Base de Alcântara vista de cima / Foto: Força Aérea Brasileira (FAB)

Segundo representante do governo, esperar as titulações das terras seria “perder outra oportunidade de desenvolver”

Igor Carvalho – Brasil de Fato | São Paulo (SP) – Corria o ano de 1983 quando 312 famílias de quilombolas foram expulsas de seu território, em Alcântara, uma península do Maranhão, e transferidos para agrovilas mais ao sul do estado. Lá, ganharam lotes de 16 hectares. Três anos antes, o então governador do estado, Ivar Saldanha (PDS), desapropriou 52 mil hectares do território que era ocupado pelos quilombolas e os entregou para a União. A medida fazia parte do projeto de construção do Centro de Lançamento de Alcântara (CLA), encampado pelo ditador João Batista Figueiredo (1979-1985) e administrado pela Força Aérea Brasileira (FAB).

Os quilombolas expulsos de seus territórios foram transportados para agrovilas localizadas no interior do estado, em uma região coberta por areia e de solo estéril. Nos quilombos, a pesca garantia o sustento da comunidade e ditava a dinâmica de organização do local. “Não sei nem porque chama ‘agrovila’, de agro não tem nada. É um projeto que deu errado. Eu moro em uma das agrovilas, nunca deu certo, nos colocaram em um lugar onde não temos como nos sustentar”, explica Antônio Marcos Pinho Diniz, presidente do sindicato dos Trabalhadores e Trabalhadoras Rurais de Alcântara.

Em 1991, o ex-presidente Fernando Collor desapropriou mais 10 mil hectares de Alcântara para a construção do CLA, totalizando 62 mil hectares.

Já no ano de 2008, o jogo virou em favor das famílias quilombolas. Um Relatório Técnico de Identificação e Delimitação elaborado pelo Instituto Nacional de Colonização e Reforma Agrária (Incra), garantiu 78,1 mil hectares da região para as comunidades quilombolas e limitou o espaço da base aérea a 8 mil hectares.

Em 2010, no governo do ex-presidente Luiz Inácio Lula da Silva, o Estado reivindicou outros 12 mil hectares na área costeira de Alcântara. A nova aquisição nunca foi confirmada, mas as 792 famílias de quilombolas que vivem na região vivem, desde então, com medo dessa possibilidade.

Em março deste ano, Brasil e Estados Unidos firmam um contrato que garante aos americanos o direito de explorar a base de Alcântara.

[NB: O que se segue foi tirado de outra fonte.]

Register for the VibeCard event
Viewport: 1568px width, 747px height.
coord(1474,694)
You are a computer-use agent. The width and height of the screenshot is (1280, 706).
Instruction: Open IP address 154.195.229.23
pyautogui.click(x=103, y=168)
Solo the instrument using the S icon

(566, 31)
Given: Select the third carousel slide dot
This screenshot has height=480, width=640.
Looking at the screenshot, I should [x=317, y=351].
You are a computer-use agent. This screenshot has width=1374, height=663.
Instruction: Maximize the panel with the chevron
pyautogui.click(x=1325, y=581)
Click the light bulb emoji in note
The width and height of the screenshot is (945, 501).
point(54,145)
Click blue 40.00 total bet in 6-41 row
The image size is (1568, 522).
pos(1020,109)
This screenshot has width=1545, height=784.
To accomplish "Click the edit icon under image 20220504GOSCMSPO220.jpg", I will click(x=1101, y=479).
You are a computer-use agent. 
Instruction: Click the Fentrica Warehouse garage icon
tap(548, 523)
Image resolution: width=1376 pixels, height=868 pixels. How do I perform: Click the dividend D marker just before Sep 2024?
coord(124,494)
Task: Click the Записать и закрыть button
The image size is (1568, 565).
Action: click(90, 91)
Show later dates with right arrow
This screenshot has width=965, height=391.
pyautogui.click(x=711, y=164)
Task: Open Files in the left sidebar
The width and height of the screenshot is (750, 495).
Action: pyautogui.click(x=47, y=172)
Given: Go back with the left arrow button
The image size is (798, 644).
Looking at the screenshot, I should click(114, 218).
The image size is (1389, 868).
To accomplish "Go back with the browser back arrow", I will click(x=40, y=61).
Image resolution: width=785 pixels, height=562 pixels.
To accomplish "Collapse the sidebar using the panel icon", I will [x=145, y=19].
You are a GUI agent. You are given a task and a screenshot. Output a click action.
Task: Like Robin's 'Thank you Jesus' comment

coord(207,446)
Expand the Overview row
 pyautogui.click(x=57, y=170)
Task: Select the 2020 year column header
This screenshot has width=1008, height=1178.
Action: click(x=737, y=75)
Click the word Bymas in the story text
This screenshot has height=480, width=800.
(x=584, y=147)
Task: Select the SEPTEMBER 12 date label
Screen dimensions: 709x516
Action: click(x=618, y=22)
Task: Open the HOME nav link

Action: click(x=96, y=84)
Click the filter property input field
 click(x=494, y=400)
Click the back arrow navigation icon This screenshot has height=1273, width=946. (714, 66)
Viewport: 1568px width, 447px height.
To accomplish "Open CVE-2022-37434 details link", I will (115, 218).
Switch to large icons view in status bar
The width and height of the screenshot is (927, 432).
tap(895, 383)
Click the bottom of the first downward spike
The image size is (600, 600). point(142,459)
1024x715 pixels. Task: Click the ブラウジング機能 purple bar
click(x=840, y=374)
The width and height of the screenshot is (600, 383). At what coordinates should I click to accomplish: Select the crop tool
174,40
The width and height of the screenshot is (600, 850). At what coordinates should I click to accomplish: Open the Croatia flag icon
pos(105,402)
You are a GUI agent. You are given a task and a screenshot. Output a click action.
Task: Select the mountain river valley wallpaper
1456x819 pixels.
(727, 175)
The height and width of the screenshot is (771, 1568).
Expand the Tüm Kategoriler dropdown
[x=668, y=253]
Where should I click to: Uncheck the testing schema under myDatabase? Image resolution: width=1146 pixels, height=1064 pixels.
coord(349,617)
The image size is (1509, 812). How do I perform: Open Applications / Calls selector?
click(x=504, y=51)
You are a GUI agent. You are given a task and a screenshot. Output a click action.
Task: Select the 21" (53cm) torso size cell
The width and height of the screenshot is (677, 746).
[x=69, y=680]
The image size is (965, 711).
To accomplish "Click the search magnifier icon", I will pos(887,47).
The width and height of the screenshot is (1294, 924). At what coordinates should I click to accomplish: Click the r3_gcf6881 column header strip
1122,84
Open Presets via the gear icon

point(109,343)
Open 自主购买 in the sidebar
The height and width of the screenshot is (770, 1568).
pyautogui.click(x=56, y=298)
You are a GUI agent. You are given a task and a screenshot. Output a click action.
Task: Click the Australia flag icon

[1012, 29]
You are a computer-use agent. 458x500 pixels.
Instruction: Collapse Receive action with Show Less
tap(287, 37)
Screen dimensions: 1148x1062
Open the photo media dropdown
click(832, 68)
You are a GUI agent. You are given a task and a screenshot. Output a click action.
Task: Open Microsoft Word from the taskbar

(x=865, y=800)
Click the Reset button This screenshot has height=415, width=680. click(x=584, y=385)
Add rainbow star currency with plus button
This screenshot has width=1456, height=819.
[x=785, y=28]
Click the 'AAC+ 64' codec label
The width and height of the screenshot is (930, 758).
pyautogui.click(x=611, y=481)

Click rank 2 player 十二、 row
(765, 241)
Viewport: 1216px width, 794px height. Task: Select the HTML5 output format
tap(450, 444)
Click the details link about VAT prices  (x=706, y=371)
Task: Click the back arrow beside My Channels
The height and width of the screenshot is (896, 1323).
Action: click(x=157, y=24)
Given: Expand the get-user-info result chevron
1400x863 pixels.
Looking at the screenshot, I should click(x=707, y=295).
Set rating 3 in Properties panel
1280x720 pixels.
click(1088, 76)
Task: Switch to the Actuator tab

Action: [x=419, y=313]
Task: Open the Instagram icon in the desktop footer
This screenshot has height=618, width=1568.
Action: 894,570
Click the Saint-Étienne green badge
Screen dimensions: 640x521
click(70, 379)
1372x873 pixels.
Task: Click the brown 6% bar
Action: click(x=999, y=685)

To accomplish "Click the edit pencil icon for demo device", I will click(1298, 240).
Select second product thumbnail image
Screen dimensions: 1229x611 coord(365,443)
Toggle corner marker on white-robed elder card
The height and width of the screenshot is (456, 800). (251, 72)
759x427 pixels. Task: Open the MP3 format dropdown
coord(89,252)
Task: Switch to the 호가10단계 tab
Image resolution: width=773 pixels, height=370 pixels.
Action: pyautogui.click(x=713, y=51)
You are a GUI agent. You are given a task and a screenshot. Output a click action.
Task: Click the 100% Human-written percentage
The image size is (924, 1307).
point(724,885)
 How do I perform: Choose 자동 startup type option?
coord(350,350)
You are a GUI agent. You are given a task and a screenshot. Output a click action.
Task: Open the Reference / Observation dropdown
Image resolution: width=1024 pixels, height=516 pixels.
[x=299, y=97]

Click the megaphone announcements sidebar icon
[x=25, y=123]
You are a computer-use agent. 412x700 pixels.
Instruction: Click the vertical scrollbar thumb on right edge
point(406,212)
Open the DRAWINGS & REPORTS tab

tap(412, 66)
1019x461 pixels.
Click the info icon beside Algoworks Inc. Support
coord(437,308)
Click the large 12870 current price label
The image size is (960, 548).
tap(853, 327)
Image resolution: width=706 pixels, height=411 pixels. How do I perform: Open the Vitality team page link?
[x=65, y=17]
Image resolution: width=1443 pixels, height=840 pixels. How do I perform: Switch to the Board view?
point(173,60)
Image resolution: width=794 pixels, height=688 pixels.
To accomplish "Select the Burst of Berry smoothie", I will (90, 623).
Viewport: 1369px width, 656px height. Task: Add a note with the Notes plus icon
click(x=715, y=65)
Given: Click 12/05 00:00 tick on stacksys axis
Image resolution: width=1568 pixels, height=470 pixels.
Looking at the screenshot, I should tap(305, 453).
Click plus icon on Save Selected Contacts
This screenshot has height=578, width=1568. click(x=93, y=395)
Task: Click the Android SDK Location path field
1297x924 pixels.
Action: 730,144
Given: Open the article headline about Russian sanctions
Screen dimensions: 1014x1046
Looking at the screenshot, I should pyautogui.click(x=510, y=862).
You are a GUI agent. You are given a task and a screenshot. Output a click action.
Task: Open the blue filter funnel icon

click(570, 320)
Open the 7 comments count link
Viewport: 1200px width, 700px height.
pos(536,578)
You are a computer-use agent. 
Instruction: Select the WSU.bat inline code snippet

O acordo prevê salvaguardas tecnológicas e permite o lançamento de foguetes e satélites na região.

A possibilidade de ampliação da área do CLA, – que hoje é de 8 mil hectares – está prevista no documento. Isso fez com que os quilombolas se mobilizassem para conseguir definitivamente a titulação de suas terras, o que lhes garantiria estabilidade na região e poder em uma futura negociação com o Estado.

Governo não quer titular as terras

Na última quarta-feira (10), uma audiência pública na Comissão de Direitos Humanos e Minorias da Câmara dos Deputados discutiu o acordo entre Brasil e EUA e as consequências para as comunidades quilombolas.

Representando o governo federal, Carlos de Almeida Baptista Junior, tenente brigadeiro da FAB, não mostrou disposição para negociar. “O que nós queremos do nosso futuro? […] Nós não podemos condicionar a tramitação e aprovação desse acordo à titulação de terras quilombolas e qualquer outro ‘se’, pois estaremos perdendo outra oportunidade de desenvolver aquela região”, impôs o militar.

Deborah Duprat , procuradora federal dos Direitos dos Cidadãos do Ministério Público Federal, em entrevista ao Brasil de Fato, disse que compreende o receio dos quilombolas, que não querem ser enviados para agrovilas.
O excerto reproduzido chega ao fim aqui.